__THE TASK__. Arrange the entries as a Markdown table with the columns Row and Entry line, starting at the line that contains "Τίνα Μαύρου: Η" and ending at the line that contains "Φεβρουαρίου (257, 1878)". Put each line in its own row, number the rows in order, and leave out any blank lines.

(Entries from a dataset)
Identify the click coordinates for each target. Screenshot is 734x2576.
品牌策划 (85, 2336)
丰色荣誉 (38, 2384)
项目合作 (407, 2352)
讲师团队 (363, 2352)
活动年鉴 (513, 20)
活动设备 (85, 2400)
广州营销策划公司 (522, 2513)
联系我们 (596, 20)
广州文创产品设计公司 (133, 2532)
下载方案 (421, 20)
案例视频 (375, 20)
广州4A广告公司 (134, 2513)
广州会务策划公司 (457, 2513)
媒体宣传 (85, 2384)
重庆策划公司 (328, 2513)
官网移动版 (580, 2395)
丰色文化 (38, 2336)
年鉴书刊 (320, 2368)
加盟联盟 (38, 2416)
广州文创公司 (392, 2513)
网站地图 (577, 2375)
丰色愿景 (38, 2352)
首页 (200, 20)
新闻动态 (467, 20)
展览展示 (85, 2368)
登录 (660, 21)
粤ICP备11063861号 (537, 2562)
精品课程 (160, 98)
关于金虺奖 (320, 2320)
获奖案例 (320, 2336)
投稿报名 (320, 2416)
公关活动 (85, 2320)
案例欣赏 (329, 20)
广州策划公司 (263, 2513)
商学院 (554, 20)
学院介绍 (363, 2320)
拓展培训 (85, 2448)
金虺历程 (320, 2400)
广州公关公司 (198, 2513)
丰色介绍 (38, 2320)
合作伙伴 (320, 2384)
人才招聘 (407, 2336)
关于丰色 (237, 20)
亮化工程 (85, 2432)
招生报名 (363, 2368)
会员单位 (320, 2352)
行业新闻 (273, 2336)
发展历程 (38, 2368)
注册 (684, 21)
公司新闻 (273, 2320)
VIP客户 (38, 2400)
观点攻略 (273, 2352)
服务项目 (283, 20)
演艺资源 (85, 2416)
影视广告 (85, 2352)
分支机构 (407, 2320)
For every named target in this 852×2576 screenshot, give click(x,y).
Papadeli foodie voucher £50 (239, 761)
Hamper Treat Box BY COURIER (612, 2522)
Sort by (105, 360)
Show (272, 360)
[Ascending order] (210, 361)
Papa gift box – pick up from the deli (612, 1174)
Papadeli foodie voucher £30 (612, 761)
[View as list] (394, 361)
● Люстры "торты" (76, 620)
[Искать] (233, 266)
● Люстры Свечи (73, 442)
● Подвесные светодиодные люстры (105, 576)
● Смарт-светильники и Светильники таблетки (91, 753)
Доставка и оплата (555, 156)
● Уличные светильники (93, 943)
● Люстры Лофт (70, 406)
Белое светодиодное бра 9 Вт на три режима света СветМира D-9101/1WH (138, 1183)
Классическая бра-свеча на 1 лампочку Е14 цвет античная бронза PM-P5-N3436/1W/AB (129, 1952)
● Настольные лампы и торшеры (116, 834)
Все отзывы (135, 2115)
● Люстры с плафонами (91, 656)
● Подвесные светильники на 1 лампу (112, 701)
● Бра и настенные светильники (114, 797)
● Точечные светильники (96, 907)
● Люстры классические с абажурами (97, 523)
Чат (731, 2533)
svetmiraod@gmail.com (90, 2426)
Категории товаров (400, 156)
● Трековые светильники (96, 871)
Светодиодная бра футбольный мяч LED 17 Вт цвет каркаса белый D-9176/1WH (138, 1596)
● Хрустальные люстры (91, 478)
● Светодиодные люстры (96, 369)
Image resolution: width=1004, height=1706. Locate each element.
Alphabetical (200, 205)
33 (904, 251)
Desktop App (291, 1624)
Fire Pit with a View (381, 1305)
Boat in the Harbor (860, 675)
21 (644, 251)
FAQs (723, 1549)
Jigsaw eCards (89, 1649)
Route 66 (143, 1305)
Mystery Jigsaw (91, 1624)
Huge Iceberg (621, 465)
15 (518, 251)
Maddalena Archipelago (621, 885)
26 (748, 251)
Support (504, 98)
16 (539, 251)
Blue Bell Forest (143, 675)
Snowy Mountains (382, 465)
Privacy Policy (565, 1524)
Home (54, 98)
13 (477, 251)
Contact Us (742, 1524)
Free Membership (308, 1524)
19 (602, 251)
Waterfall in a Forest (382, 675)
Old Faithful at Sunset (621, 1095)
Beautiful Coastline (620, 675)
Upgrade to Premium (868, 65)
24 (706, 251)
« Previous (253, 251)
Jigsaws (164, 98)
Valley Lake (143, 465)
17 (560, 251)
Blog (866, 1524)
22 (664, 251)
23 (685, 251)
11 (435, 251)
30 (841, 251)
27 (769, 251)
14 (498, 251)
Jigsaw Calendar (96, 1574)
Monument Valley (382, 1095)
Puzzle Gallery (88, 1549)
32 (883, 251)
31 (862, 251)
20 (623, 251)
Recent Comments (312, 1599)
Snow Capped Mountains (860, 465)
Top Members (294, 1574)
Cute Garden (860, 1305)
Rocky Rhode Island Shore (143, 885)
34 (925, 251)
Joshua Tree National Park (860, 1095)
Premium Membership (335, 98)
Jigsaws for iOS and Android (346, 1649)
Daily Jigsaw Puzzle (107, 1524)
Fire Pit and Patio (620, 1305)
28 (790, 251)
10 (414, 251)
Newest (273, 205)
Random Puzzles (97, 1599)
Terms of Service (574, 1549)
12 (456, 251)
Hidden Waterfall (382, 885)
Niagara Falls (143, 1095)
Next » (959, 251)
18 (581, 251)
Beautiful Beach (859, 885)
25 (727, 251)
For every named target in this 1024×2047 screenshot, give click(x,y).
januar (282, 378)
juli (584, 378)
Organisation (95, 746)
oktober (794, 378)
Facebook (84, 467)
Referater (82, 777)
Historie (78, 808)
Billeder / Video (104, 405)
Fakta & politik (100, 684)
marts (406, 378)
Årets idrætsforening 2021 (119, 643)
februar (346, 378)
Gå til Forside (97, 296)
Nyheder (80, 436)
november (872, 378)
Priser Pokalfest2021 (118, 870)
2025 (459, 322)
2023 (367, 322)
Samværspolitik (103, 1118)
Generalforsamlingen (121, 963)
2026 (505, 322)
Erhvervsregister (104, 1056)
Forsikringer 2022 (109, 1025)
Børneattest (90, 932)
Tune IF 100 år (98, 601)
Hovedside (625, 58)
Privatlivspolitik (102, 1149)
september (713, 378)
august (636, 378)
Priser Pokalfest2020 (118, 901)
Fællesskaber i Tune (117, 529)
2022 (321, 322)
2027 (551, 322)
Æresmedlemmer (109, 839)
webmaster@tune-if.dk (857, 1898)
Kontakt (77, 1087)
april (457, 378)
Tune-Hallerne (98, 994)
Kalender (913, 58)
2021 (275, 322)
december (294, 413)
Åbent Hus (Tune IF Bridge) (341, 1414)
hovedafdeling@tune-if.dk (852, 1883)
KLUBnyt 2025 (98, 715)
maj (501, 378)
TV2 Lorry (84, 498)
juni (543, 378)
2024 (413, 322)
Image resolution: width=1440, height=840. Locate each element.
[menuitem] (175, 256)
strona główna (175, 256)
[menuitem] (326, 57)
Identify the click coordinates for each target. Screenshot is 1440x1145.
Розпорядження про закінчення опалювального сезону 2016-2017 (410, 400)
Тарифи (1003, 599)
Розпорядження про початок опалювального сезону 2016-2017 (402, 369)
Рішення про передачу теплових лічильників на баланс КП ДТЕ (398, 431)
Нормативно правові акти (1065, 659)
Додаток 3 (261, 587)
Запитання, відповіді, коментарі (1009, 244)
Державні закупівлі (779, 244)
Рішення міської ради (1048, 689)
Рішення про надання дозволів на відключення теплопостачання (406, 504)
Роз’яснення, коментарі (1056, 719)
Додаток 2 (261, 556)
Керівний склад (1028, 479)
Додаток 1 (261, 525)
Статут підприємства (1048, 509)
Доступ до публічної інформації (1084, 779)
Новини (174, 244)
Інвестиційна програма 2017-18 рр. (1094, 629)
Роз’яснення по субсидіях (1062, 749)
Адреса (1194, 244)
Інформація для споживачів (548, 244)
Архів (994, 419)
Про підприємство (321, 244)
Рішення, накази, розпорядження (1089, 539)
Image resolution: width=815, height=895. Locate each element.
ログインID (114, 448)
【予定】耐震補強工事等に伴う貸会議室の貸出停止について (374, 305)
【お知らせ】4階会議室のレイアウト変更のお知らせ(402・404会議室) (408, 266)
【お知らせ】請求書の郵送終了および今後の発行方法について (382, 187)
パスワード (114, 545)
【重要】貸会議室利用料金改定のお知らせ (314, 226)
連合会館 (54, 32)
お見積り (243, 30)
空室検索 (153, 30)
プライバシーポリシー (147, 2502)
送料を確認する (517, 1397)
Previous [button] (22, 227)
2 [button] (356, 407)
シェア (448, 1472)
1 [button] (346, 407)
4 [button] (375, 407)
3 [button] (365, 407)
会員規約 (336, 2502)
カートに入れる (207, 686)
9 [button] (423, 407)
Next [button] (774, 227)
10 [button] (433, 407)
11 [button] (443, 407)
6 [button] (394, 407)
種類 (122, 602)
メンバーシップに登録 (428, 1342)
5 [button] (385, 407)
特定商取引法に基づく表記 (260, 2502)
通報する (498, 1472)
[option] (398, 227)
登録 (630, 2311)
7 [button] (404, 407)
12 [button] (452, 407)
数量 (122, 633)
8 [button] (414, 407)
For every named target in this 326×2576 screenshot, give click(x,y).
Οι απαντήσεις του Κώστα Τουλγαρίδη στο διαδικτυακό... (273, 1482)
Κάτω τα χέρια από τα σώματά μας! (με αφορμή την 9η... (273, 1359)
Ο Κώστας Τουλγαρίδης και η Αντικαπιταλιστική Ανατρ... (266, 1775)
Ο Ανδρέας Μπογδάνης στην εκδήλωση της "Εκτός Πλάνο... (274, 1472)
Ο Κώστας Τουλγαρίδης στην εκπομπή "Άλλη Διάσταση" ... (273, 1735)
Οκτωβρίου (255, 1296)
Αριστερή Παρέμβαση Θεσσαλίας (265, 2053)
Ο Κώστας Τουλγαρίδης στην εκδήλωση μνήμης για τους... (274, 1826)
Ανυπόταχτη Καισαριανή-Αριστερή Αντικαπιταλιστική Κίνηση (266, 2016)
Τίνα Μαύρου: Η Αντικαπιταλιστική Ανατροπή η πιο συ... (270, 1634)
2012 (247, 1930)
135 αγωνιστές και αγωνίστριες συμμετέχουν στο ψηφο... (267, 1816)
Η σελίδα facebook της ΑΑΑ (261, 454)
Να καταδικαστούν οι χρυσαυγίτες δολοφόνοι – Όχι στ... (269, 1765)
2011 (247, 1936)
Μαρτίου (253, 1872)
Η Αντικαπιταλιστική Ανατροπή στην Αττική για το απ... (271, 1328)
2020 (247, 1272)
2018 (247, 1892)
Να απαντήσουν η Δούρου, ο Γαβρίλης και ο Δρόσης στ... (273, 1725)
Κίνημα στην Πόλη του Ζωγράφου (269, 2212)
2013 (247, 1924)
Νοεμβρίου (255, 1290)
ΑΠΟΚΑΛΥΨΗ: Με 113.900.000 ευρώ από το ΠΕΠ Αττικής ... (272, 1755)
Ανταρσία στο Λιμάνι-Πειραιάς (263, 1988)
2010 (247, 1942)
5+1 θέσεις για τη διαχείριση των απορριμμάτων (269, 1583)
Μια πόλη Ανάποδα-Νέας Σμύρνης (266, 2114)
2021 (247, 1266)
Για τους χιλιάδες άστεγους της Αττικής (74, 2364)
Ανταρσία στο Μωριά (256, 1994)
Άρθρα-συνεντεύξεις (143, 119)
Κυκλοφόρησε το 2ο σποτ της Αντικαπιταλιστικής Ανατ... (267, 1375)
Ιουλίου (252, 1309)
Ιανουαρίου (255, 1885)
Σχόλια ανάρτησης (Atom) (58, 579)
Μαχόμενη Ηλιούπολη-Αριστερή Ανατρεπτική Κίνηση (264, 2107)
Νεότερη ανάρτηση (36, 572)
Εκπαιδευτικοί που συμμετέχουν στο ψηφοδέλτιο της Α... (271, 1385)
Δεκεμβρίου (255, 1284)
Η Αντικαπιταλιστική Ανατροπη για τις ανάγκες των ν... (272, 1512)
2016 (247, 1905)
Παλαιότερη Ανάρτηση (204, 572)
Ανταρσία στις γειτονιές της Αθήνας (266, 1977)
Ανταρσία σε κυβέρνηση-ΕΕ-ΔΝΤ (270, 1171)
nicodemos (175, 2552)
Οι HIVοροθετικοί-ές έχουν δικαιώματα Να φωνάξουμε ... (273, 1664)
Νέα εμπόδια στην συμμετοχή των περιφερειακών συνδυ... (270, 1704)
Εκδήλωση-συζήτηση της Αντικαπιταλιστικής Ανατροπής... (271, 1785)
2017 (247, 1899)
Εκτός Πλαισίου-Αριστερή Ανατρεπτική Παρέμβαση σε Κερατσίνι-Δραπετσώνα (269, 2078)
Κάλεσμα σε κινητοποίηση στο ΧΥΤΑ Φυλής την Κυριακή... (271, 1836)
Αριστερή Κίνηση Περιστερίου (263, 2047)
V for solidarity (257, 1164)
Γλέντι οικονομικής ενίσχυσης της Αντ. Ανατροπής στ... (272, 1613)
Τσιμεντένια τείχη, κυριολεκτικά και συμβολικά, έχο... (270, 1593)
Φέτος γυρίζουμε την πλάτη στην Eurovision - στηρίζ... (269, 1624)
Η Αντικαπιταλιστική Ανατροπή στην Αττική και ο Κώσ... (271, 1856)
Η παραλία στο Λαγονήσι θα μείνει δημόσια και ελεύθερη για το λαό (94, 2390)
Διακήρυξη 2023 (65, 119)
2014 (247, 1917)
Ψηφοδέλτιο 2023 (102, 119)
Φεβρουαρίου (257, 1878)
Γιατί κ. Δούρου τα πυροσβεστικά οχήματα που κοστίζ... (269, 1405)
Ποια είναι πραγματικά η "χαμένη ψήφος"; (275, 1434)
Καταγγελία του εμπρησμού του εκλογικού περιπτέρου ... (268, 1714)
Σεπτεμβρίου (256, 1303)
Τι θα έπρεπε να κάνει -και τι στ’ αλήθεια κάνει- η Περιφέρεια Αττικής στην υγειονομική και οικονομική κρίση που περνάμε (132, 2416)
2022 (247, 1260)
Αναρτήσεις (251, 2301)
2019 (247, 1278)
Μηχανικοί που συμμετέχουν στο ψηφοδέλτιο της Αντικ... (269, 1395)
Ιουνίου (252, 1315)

__EXERCISE OUTPUT__.
| Row | Entry line |
|---|---|
| 1 | Τίνα Μαύρου: Η Αντικαπιταλιστική Ανατροπή η πιο συ... (270, 1634) |
| 2 | 2012 (247, 1930) |
| 3 | 135 αγωνιστές και αγωνίστριες συμμετέχουν στο ψηφο... (267, 1816) |
| 4 | Η σελίδα facebook της ΑΑΑ (261, 454) |
| 5 | Να καταδικαστούν οι χρυσαυγίτες δολοφόνοι – Όχι στ... (269, 1765) |
| 6 | 2011 (247, 1936) |
| 7 | Μαρτίου (253, 1872) |
| 8 | Η Αντικαπιταλιστική Ανατροπή στην Αττική για το απ... (271, 1328) |
| 9 | 2020 (247, 1272) |
| 10 | 2018 (247, 1892) |
| 11 | Να απαντήσουν η Δούρου, ο Γαβρίλης και ο Δρόσης στ... (273, 1725) |
| 12 | Κίνημα στην Πόλη του Ζωγράφου (269, 2212) |
| 13 | 2013 (247, 1924) |
| 14 | Νοεμβρίου (255, 1290) |
| 15 | ΑΠΟΚΑΛΥΨΗ: Με 113.900.000 ευρώ από το ΠΕΠ Αττικής ... (272, 1755) |
| 16 | Ανταρσία στο Λιμάνι-Πειραιάς (263, 1988) |
| 17 | 2010 (247, 1942) |
| 18 | 5+1 θέσεις για τη διαχείριση των απορριμμάτων (269, 1583) |
| 19 | Μια πόλη Ανάποδα-Νέας Σμύρνης (266, 2114) |
| 20 | 2021 (247, 1266) |
| 21 | Για τους χιλιάδες άστεγους της Αττικής (74, 2364) |
| 22 | Ανταρσία στο Μωριά (256, 1994) |
| 23 | Άρθρα-συνεντεύξεις (143, 119) |
| 24 | Κυκλοφόρησε το 2ο σποτ της Αντικαπιταλιστικής Ανατ... (267, 1375) |
| 25 | Ιουλίου (252, 1309) |
| 26 | Ιανουαρίου (255, 1885) |
| 27 | Σχόλια ανάρτησης (Atom) (58, 579) |
| 28 | Μαχόμενη Ηλιούπολη-Αριστερή Ανατρεπτική Κίνηση (264, 2107) |
| 29 | Νεότερη ανάρτηση (36, 572) |
| 30 | Εκπαιδευτικοί που συμμετέχουν στο ψηφοδέλτιο της Α... (271, 1385) |
| 31 | Δεκεμβρίου (255, 1284) |
| 32 | Η Αντικαπιταλιστική Ανατροπη για τις ανάγκες των ν... (272, 1512) |
| 33 | 2016 (247, 1905) |
| 34 | Παλαιότερη Ανάρτηση (204, 572) |
| 35 | Ανταρσία στις γειτονιές της Αθήνας (266, 1977) |
| 36 | Ανταρσία σε κυβέρνηση-ΕΕ-ΔΝΤ (270, 1171) |
| 37 | nicodemos (175, 2552) |
| 38 | Οι HIVοροθετικοί-ές έχουν δικαιώματα Να φωνάξουμε ... (273, 1664) |
| 39 | Νέα εμπόδια στην συμμετοχή των περιφερειακών συνδυ... (270, 1704) |
| 40 | Εκδήλωση-συζήτηση της Αντικαπιταλιστικής Ανατροπής... (271, 1785) |
| 41 | 2017 (247, 1899) |
| 42 | Εκτός Πλαισίου-Αριστερή Ανατρεπτική Παρέμβαση σε Κερατσίνι-Δραπετσώνα (269, 2078) |
| 43 | Κάλεσμα σε κινητοποίηση στο ΧΥΤΑ Φυλής την Κυριακή... (271, 1836) |
| 44 | Αριστερή Κίνηση Περιστερίου (263, 2047) |
| 45 | V for solidarity (257, 1164) |
| 46 | Γλέντι οικονομικής ενίσχυσης της Αντ. Ανατροπής στ... (272, 1613) |
| 47 | Τσιμεντένια τείχη, κυριολεκτικά και συμβολικά, έχο... (270, 1593) |
| 48 | Φέτος γυρίζουμε την πλάτη στην Eurovision - στηρίζ... (269, 1624) |
| 49 | Η Αντικαπιταλιστική Ανατροπή στην Αττική και ο Κώσ... (271, 1856) |
| 50 | Η παραλία στο Λαγονήσι θα μείνει δημόσια και ελεύθερη για το λαό (94, 2390) |
| 51 | Διακήρυξη 2023 (65, 119) |
| 52 | 2014 (247, 1917) |
| 53 | Ψηφοδέλτιο 2023 (102, 119) |
| 54 | Φεβρουαρίου (257, 1878) |